While part of me understands your limiting self-destructive thinking that you don’t want to lose your prize employee, I’m more inclined to celebrate your success if you do. Sure they make you look good, they help you reach your targets, heck they’re gold and you’ll do just about anything to hold on to them (tightly); the reality lies in that they’re not yours to keep. When I think about it deeply, it’s this very essence that makes me so proud to be in the position to help people grow, and outgrow their positions.

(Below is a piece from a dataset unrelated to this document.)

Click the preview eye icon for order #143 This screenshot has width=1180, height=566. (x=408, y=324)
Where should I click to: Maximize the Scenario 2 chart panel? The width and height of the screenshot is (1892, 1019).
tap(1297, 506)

So while I wont be poaching any of your team (it’s a personal policy), it’s an honour really if you poach any of mine. Here’s what I focus on instead:
- The alliance: First introduced to the work of Ben Casnocha online only a few weeks ago and now having ordered but not yet read his book, The Alliance: Managing Talent in the Networked Age, I realise that there are many elements of what he advocates that form the very fabric of what we have been building as the ethos of #happywork within our team. Face it, your business is your mission. Your employees, while building in to your mission, have a mission of their own. It’s our job to not only know what their mission is, but to also support them in getting there. I see it as a series of mini missions to get to the great big glorified ultimate all singing and dancing mission that will make them excessively happy, fulfilled and satisfied. Thinking of your employer/employee relationship as an alliance allows you to help your team reach their goals. You support them with this, you cheer and clap and cartwheel each success milestone they reach and in return, they deliver supremely which benefits your businesses mission. What’s not to love?
- Qualifications mean naught: Flip, if my academic colleagues and studious friends read this I’ll be in for some backlash without a doubt; but for me a fancy qualification is less impressive than application. I want to build a high performance team which I’ve come to understand has less to do with study and more to do with taking massive, uncomplicated and effective action. Practical, practical, practical is what I want to bring out in my team and to do this with excellence I need to outgrow them from their current positions, and sometimes right out of the company altogether. I reward them for their excellence, support them wherever I can, but ultimately they will leave … it just won’t be taken as a negative.
- Ditch the CV: Music to your ears no doubt, but why then is there still such a ridiculously high value placed on the accolades you can list over multiple pages of b-0-r-i-n-g. I don’t mean to be disrespectful so my apologies in advance if I am, but frankly the fact that you can list down all the things that should impress me to hire and retain you, shows that you are antiquated and ineffective if you can’t deliver excellence while at work. So before I run crying cause I might lose someone I think I can’t replace right now, let me first question:
- why I brought them on board in the first place
- where are they in their mission
- what can I expect from them once they leave
Sure I don’t want to have to lose our great people, I trust you’ve got that by now, but what is more important is that I realise that I might, and besides the inconvenience, that’s not a problem.